PROMPT — Please write out, exactly as given, every line of the entries below up to and including the line with "Given: Click the EURUSD,H12 chart title label".

*** SUPPLIED RECORDS ***

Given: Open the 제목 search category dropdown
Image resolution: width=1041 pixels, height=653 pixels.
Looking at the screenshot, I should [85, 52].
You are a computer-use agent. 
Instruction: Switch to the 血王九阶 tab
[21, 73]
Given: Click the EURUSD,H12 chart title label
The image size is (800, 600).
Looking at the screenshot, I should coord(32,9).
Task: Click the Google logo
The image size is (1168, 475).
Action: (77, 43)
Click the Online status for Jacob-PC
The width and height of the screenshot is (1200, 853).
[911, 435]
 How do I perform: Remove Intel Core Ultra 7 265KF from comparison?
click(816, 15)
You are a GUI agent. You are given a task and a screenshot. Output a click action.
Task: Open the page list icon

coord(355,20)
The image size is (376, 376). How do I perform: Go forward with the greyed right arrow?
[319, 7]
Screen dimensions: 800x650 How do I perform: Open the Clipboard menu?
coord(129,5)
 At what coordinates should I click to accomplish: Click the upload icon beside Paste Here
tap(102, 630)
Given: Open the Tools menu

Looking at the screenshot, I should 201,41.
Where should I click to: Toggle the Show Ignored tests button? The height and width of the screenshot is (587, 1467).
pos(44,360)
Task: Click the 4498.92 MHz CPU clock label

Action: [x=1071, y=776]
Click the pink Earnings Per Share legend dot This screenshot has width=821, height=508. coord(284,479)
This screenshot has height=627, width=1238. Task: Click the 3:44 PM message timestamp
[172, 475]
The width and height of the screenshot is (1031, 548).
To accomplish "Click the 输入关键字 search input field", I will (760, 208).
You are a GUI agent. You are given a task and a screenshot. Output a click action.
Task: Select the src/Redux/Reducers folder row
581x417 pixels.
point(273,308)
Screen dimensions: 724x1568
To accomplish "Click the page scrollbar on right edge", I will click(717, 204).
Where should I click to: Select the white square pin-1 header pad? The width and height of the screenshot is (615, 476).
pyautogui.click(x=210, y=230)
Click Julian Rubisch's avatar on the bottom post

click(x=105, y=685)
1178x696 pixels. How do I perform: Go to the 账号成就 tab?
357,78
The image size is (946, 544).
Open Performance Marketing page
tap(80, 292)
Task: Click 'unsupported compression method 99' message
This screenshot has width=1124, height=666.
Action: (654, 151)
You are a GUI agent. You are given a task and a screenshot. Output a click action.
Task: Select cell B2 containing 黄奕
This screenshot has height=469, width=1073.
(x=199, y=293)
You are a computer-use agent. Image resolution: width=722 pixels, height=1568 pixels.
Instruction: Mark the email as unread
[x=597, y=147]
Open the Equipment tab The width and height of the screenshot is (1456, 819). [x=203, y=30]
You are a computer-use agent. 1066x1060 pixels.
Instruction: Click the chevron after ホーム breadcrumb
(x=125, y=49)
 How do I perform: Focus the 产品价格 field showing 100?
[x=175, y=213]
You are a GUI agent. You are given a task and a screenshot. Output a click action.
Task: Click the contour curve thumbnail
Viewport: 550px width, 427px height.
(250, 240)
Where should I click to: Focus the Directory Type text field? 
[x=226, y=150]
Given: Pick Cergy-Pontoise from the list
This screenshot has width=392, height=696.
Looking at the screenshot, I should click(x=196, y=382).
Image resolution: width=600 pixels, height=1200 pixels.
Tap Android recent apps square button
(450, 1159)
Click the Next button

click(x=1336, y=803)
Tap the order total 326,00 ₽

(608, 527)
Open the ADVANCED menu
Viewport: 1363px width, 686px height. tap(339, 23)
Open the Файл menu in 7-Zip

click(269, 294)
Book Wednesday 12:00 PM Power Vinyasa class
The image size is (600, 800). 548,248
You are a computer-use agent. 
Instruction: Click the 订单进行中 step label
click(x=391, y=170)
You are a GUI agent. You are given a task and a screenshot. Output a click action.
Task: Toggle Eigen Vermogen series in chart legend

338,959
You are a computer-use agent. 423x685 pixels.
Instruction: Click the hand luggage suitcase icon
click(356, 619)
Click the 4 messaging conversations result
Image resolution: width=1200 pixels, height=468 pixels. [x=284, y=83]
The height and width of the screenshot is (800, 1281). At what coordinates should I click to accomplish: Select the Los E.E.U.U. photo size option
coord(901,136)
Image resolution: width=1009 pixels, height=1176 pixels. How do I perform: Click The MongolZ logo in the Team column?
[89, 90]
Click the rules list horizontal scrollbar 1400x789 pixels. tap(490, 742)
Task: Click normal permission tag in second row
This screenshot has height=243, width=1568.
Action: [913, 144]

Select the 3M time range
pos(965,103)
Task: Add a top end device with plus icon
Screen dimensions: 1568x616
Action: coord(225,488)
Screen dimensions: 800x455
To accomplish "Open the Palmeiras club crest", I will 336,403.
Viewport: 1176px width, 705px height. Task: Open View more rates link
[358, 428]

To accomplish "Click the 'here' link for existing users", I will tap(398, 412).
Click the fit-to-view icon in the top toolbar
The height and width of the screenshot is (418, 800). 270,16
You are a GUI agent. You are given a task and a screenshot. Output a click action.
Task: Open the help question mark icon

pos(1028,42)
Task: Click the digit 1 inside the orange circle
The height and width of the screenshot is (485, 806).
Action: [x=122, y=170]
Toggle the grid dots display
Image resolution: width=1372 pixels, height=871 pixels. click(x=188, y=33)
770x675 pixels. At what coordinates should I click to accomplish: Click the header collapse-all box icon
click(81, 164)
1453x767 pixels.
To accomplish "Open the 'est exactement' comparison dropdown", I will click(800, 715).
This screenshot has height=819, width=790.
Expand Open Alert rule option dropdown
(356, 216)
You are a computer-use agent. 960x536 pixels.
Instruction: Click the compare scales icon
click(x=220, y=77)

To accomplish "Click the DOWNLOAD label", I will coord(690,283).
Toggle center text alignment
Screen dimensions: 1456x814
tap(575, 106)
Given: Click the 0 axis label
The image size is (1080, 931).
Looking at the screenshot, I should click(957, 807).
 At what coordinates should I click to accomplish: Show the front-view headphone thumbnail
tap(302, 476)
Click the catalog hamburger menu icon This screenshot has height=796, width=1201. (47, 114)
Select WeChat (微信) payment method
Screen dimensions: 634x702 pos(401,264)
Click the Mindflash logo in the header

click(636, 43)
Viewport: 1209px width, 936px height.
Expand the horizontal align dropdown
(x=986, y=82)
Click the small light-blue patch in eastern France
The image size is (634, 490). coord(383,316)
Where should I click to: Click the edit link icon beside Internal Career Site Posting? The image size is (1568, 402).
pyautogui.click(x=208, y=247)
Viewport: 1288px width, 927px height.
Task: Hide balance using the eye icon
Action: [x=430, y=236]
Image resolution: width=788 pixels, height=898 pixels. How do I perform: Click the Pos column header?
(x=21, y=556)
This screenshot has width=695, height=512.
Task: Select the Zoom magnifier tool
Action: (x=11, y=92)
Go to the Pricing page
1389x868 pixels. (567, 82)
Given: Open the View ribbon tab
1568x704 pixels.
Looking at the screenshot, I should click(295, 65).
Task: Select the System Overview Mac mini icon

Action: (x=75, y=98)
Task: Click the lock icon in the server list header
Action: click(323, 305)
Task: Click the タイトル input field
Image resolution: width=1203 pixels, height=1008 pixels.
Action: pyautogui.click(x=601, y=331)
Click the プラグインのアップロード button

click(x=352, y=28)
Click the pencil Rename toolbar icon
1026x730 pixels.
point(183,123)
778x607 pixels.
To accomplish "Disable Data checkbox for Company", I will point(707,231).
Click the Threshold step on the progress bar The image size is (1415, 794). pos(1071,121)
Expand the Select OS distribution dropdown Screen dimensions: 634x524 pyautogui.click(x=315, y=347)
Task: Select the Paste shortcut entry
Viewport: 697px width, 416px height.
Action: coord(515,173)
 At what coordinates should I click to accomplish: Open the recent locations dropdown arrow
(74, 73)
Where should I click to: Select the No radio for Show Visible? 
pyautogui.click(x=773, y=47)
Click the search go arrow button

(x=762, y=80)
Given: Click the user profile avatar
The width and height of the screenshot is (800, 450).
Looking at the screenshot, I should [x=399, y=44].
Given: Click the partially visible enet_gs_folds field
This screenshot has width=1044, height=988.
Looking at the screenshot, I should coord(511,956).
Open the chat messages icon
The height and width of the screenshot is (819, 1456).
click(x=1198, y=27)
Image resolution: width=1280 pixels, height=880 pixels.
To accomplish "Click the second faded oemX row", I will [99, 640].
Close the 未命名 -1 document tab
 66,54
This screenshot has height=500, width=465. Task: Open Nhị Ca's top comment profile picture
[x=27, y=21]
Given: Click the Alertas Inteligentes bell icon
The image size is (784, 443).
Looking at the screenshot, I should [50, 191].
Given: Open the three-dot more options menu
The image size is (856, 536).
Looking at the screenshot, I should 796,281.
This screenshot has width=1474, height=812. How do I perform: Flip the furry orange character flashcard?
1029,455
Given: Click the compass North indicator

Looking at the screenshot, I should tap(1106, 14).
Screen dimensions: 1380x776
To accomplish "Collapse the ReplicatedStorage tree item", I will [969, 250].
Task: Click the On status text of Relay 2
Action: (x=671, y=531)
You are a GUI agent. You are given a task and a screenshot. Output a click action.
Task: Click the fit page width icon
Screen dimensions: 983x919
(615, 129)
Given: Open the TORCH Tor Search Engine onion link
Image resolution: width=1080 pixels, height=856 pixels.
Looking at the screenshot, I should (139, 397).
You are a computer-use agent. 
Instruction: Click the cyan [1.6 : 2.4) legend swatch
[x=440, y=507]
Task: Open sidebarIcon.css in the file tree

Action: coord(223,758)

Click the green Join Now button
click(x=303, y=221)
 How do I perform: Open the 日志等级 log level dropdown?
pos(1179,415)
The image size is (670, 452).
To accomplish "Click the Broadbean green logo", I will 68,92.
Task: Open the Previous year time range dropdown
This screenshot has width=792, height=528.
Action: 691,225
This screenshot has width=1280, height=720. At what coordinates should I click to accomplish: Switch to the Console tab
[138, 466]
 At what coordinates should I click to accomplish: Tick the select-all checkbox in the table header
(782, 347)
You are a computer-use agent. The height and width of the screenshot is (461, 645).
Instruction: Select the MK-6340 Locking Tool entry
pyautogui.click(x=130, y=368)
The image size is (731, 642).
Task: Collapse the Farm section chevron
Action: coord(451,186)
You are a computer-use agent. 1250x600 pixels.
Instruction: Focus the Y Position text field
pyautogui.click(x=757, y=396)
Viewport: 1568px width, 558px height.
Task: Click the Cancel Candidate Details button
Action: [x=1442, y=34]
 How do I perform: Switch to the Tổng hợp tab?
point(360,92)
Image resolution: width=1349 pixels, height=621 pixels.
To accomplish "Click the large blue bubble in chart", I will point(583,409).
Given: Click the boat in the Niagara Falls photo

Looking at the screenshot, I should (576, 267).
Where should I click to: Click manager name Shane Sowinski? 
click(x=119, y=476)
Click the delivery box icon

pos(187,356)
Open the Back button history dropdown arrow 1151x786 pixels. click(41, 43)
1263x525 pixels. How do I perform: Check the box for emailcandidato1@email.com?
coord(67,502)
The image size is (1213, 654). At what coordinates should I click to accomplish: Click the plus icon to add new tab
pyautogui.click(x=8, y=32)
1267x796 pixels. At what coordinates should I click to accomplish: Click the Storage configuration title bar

***

RESPONSE TO THE EXERCISE —
Given: Open the 제목 search category dropdown
Image resolution: width=1041 pixels, height=653 pixels.
Looking at the screenshot, I should [85, 52].
You are a computer-use agent. 
Instruction: Switch to the 血王九阶 tab
[21, 73]
Given: Click the EURUSD,H12 chart title label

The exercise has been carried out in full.